As has been mentioned multiple times by now in this opinions section, there’s no food on campus. Vending machines are different. $15 Belgian waffle trucks are different. We don’t have a cafeteria, and it’s almost winter. I have no doubt that the administration is trying, but that reflects pretty poorly on how much power they have. This is, it’s worth keeping in mind, not the case with a vast majority of college campuses.
When my friends and I started planning our BC schedules for the spring, we were each taken aback by how many classes were listed but are not happening next year. It only tells you once you try to put them on your schedule, which both adds to the annoyance and obscures exactly how many classes are cardboard facades and how many are real possible courses. The roster of classes has been filled out as the registration date creeps up, now looking decent with only days to go. Regardless, the sight of it (again, this isn’t the case with the other CUNYs) was enough for me to change my mind about making a BC schedule at all.

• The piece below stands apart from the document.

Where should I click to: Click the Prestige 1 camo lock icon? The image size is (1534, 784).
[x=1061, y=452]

This school is obsessed with locked doors: the iron gate between Whitehead and Boylan (perfectly fine, chained up since the pandemic), the shock barriers rolled down in the cafeteria, the gates still up on the upper floors of the library for no discernable purpose (the signs say to walk around them, as there’s another door right next to them. Why? Open this one, too. Or are they all broken?). Hopefully, the latter will be solved quietly between my writing this and you reading it, but it happened for at least a week. The cops and security guards, when they are scared of the students at protests, sometimes decide to block the alternative exits to the street, filtering you through the main gates. These things add up, this sense that the campus is literally shrinking and bending its course to impede you.
On a broader scale, it is worth remembering that this school has been beset by literal espionage from the U.S. government at least twice. Once: when it was revealed that former BC dean, Harry D. Gideonse, was a 1950s MacCarthy era FBI informant, according to Columbia Journalism Review; and twice: when an NYPD agent went undercover to infiltrate Muslim student organizations from 2011-2015, per Vice.

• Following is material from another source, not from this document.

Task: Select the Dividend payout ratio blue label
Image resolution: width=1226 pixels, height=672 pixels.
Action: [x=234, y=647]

It can be assumed that this college likes cops, and we can see it when they swarm for each pro-Palestinian protest. When their helicopters circle campus, and when, as a passerby on Nov. 9 as the Students for Justice in Palestine (SJP) Club held a walkout, you too may have seen the cops hanging out and chatting near the campus gates, already outnumbering the protesters whom they kept behind an iron fence, while the waffle truck was sitting without any patrons, a stone’s throw away.
There is an extent to which this campus has a fascination with solving its financial problems by gutting itself and selling the organs. The music students will be charged for keeping their instruments at the college, and the cafeteria will be replaced (for however long) with overpriced mercenary food trucks. It seems like every club is keeping its head above water only with considerable effort and lots of begging.
This is not to say that the faculty is bad; in fact, quite the opposite. I love my professors, and I think we have a great English Department (I can’t speak much about the others). I love the events they put on. But sometimes, they mention that the ceiling has caved in on them once or twice. They are failed by the campus and its tangles of apathy and nonsense.
It is remarkable the sorts of things you can get used to when, at least, you’re getting your credits. And as I see it, the trend is unfortunately downwards. The students deserve better most of all. It’s not like this everywhere, not even at other CUNYs.
I’m going someplace with a dining hall – maybe even more than one! Wouldn’t that be nice? I hope Brooklyn College has a Grinch-like change of heart and becomes a utopian super-campus in the next couple of years. Unfortunately, we are transient in college as in life, and you deserve a good college right now, not just as you go. Good luck, everybody.